▶ [DIRECTION 1]
From the lecture transcript below, list the topics that section one, Implementing and Managing an Engineering Lifecycle Using Security Design Principles, will look at.
▶ [DIRECTION 2]
Please explain, in one to three sentences, why the lecture transcript below says security architectures call for operators, designers and implementers with a unique set of skills.
▶ [DIRECTION 3]
According to the lecture transcript below, what are an enterprise's most precious assets?

— START TEXT SHOWN —

Welcome back. Today we're going to begin our coverage of Domain 3, Security, Architecture and Engineering. The goal of the security architecture and engineering domain is to provide you with concepts, principles, structures and standards, used to design, implement, monitor, and secure operating systems, equipment, networks, applications and those controls used to enforce various levels of confidentiality, integrity, and availability. In this particular domain, we're going to cover a fairly wide variety of topics. We're going to cover things such as, processes using security design principles, fundamental concepts of security models, selecting controls based on system security requirements, security capabilities of information systems, vulnerabilities of various security architectures, designs and solution elements, cryptography, physical security. So that we cover the full range of topics, that would be considered by a security professional, in the course of designing, implementing and operating a security architecture to secure an enterprise's most precious assets, its information. So as you see, we have some fairly ambitious goals for this particular domain. In that it covers a very wide variety of topics. It's going to appear as fairly diverse here, and again, on the exam itself. But like the other domains, it will be equally represented, or very close to that with the other seven domains. And, it will treat in a fairly even handed way, the material that's covered here. 

So, we're going to look at comprehensive and rigorous methods for describing a current or future structure behavior of the organization's security processes. Examine the principles, means, and methods of applying mathematical algorithms, i.e. encryption. We will of course, focus on the threats, vulnerabilities, and countermeasures that can be utilized to physically protect an enterprise's resource and sensitive information. We're gonna start with section one, Implementing and Managing an Engineering Lifecycle Using Security Design Principles. So we're going to look at security engineering models and processes, securing information and systems, and secure lifecycle frameworks. So in thinking about security architectures, what do these things all have in common? We know that the various authors and creators of these security architectures and frameworks, all typically have their own opinions, their own approaches, and their own intentions about what the security framework they're considering, should address. Sometimes it's a deviation from one that they've encountered before and they feel they have a better idea. Sometimes, it really is seminal work that no one has really touched on in any kind of depth, or to any extent. But, in each case, they each have their own discrete methodology, as reflected by that author's opinion, knowledge, experience, and so forth. They build their own discrete views and viewpoints. They will address normative and non-normative flows of information through systems and among applications. They introduce their own normative flows through systems and among applications. Many times they will introduce unique and single purpose components into the design. And, as a consequence of these architectures being unique themselves, they will call for their operators, their designers and implementers, to have a unique set of skills and competencies in the particulars of that architecture framework.

— END TEXT SHOWN —
— START GIVEN MATERIAL —

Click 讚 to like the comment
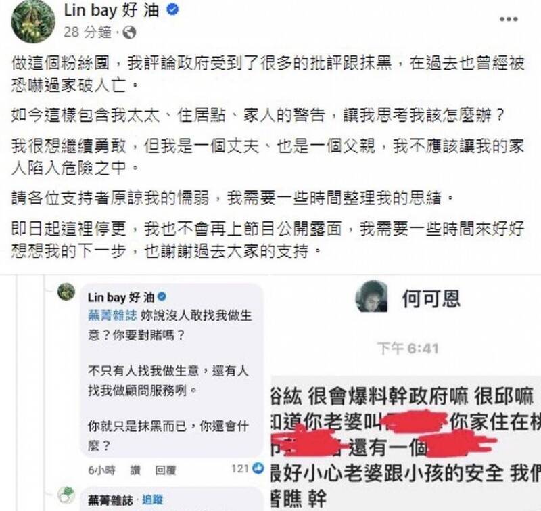541x511 pixels. [135, 470]
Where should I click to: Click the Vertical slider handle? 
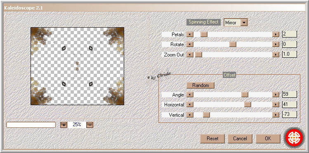click(206, 115)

— END GIVEN MATERIAL —

▶ [COMPLETE OUTPUT 1]
- Security engineering models and processes
- Securing information and systems
- Secure lifecycle frameworks

▶ [COMPLETE OUTPUT 2]
Each security architecture is unique, because it reflects its author's own methodology, opinions, knowledge and experience and often adds unique, single-purpose components. As a consequence, the people who operate, design and implement it need skills and competencies specific to that particular framework.

▶ [COMPLETE OUTPUT 3]
Its information.